The sun was shining today as I left the house at 7am, thanks daylight savings time! And I enjoyed it, it is easier to see deer running across the road when it is light out, and I plan to enjoy it because it doesn’t last forever. Soon enough it will be dark out when I get up anyhow, hopefully sometime all day because of rain clouds.

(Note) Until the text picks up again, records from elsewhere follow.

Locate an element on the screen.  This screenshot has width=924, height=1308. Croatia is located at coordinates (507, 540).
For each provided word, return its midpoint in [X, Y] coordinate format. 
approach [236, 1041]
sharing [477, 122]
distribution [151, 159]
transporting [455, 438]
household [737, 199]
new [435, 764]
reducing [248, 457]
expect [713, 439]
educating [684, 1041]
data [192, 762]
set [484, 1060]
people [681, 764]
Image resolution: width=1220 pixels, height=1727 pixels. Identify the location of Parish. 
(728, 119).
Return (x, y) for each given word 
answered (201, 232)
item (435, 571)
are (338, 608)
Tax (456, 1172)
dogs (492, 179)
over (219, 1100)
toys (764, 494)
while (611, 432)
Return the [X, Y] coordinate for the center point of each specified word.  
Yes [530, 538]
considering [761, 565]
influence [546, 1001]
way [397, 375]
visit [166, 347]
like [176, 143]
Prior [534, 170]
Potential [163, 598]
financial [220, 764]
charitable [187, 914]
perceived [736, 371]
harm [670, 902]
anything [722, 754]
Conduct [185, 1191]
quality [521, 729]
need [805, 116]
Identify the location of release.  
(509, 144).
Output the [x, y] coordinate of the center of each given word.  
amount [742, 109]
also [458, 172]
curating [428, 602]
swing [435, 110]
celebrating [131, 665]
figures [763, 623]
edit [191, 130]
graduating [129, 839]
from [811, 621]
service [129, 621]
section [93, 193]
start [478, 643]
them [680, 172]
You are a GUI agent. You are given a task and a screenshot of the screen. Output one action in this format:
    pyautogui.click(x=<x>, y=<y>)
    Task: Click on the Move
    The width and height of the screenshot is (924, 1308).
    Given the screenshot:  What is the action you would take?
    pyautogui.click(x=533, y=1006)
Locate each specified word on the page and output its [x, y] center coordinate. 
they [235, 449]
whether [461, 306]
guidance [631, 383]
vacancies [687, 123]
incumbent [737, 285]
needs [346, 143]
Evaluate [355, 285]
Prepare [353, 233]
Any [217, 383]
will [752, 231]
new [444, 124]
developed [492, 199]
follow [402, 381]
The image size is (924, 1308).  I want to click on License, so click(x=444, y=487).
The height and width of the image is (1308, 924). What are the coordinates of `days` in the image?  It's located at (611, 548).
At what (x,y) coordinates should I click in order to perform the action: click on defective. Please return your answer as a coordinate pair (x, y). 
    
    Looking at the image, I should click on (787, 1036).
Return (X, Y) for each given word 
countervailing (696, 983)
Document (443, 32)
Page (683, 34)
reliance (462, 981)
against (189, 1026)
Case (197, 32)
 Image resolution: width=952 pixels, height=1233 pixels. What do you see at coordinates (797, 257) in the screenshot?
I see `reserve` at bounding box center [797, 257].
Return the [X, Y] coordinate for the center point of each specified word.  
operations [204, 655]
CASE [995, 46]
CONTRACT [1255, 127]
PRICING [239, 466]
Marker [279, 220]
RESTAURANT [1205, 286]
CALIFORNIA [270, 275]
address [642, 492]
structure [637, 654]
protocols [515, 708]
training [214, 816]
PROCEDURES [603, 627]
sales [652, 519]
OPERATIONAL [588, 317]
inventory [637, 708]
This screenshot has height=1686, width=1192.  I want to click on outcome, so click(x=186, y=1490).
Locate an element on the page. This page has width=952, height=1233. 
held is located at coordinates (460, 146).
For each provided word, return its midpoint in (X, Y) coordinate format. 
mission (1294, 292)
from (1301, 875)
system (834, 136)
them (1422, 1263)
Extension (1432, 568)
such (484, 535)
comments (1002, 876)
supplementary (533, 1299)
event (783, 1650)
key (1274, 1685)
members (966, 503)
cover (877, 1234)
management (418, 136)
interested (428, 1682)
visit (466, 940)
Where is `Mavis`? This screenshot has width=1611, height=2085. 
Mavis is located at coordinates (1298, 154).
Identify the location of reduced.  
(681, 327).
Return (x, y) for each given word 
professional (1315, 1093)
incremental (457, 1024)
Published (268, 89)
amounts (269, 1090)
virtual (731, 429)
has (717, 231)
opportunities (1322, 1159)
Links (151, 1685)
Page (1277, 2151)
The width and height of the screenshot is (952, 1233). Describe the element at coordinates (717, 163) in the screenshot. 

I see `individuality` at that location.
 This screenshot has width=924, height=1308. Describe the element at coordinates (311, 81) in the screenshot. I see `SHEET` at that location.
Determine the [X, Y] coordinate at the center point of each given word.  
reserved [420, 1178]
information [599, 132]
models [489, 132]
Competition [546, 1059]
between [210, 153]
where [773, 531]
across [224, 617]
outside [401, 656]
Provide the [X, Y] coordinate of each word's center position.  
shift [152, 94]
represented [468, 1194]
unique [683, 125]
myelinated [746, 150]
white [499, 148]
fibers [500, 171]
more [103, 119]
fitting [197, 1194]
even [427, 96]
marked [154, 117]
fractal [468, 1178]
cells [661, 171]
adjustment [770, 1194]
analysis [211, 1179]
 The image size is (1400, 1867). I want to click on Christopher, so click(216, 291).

There is this camping myth about time and daylight: Mountain Time. More specifically, that you wake up with the sun go to bed at sunset. Somehow automatically you are so in touch with nature the moment lay your head down on a sleeping pad that you can throw that watch away.
I’m calling bull.
When hiking the TRT for 12 days Trails and I used out watch alarms to wake us up every single morning. We went to bed early, got up early, but we had destinations and a schedule to stick to. Sure we got super good at falling asleep with the sun – as illustrated by being the first people in bed at the Mount Rose campground, before toddlers – and trained in wrenching our body’s out of bed with the sunrise so we could bust out some miles before it got hot. Without that morning alarm ensuring my early awakening I don’t know if I would have made it. I definitely wouldn’t have made it 164+ miles in 12 days.
Supposedly, if you are truly on Mountain Time you need to not have a schedule.
But it’s hard to not have a schedule: People need to go to work on Monday. & I would really like to see the destination at the end of the hike. & All the primo produce will already be snapped up at the farmers market. & We are all going to miss the first set at concert down at the Mountain Sage…
Maybe if through hiking the PCT I would have adapted eventually. But in the mean time you can pry my alarm over my cold asleep body. Or acknowledge the fact that my mountain weary body is staying in my cozy sleeping bag a little after the sun rises!